[[ Records for processing open ]]

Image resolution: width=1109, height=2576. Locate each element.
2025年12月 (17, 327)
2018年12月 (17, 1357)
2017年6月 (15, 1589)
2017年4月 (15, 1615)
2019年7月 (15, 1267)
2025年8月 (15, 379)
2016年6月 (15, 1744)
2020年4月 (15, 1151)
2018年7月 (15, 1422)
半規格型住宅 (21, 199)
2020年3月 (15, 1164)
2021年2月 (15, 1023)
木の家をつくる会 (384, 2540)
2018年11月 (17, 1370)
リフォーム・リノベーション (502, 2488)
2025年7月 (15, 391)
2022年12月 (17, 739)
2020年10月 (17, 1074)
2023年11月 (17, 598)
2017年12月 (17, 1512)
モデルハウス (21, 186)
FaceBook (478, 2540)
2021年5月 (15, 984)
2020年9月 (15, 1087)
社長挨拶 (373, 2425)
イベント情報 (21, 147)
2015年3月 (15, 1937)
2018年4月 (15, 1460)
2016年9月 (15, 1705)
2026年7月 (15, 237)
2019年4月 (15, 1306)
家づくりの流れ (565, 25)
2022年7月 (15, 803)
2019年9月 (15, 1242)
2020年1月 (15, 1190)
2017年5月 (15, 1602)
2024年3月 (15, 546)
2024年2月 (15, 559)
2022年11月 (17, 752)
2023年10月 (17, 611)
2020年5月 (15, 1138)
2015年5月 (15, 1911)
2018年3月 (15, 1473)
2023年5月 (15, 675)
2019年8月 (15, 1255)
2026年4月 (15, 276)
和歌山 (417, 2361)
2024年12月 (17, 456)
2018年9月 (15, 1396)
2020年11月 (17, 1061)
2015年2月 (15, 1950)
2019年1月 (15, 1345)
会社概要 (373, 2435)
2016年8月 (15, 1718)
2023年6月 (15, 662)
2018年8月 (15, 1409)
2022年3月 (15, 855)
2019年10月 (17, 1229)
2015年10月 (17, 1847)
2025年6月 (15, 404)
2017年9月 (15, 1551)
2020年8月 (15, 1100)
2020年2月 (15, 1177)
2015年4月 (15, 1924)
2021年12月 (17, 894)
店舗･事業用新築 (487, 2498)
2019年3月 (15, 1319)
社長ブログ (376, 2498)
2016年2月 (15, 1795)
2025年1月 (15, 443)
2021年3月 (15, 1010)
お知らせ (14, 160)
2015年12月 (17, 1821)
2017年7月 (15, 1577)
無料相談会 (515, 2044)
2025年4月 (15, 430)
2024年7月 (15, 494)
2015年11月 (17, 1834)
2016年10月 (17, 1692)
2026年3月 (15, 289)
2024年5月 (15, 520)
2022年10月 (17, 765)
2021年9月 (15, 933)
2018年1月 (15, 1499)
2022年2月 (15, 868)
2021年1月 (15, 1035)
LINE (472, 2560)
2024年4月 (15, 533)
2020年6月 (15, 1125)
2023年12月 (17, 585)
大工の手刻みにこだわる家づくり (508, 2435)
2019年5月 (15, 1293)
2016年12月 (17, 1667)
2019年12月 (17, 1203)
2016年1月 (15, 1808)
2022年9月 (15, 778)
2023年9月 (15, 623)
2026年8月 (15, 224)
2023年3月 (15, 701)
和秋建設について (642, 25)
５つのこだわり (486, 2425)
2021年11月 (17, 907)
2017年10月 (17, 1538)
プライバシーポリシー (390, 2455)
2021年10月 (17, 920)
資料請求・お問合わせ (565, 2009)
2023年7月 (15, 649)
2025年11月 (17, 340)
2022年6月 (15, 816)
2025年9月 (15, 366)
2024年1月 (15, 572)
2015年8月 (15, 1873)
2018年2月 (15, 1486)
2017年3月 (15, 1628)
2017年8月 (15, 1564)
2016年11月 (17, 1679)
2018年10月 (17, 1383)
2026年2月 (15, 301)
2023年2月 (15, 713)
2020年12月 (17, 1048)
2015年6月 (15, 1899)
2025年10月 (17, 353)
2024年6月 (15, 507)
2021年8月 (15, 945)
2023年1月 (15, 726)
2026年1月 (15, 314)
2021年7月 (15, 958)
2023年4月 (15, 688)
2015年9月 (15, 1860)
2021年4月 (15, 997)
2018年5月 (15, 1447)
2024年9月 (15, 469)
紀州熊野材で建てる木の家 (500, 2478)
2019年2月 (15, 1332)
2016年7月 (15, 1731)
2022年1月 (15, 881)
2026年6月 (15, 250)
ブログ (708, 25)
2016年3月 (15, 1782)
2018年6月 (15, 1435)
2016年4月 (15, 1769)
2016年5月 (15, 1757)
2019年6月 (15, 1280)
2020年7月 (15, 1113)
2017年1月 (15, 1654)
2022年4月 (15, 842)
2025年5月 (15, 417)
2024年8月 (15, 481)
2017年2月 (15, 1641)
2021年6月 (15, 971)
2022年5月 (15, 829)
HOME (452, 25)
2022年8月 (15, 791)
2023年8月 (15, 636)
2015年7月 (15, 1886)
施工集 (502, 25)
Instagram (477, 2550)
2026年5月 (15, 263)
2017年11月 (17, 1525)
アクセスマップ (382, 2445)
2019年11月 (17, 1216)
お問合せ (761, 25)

[[ Records for processing closed ]]

(Your goal) Look above for the line that contains "2023年2月 (15, 713)". Starting there, transcribe every line exactly until you have copied the line that contains "2015年7月 (15, 1886)".

(Reply)
2023年2月 (15, 713)
2020年12月 (17, 1048)
2015年6月 (15, 1899)
2025年10月 (17, 353)
2024年6月 (15, 507)
2021年8月 (15, 945)
2023年1月 (15, 726)
2026年1月 (15, 314)
2021年7月 (15, 958)
2023年4月 (15, 688)
2015年9月 (15, 1860)
2021年4月 (15, 997)
2018年5月 (15, 1447)
2024年9月 (15, 469)
紀州熊野材で建てる木の家 (500, 2478)
2019年2月 (15, 1332)
2016年7月 (15, 1731)
2022年1月 (15, 881)
2026年6月 (15, 250)
ブログ (708, 25)
2016年3月 (15, 1782)
2018年6月 (15, 1435)
2016年4月 (15, 1769)
2016年5月 (15, 1757)
2019年6月 (15, 1280)
2020年7月 (15, 1113)
2017年1月 (15, 1654)
2022年4月 (15, 842)
2025年5月 (15, 417)
2024年8月 (15, 481)
2017年2月 (15, 1641)
2021年6月 (15, 971)
2022年5月 (15, 829)
HOME (452, 25)
2022年8月 (15, 791)
2023年8月 (15, 636)
2015年7月 (15, 1886)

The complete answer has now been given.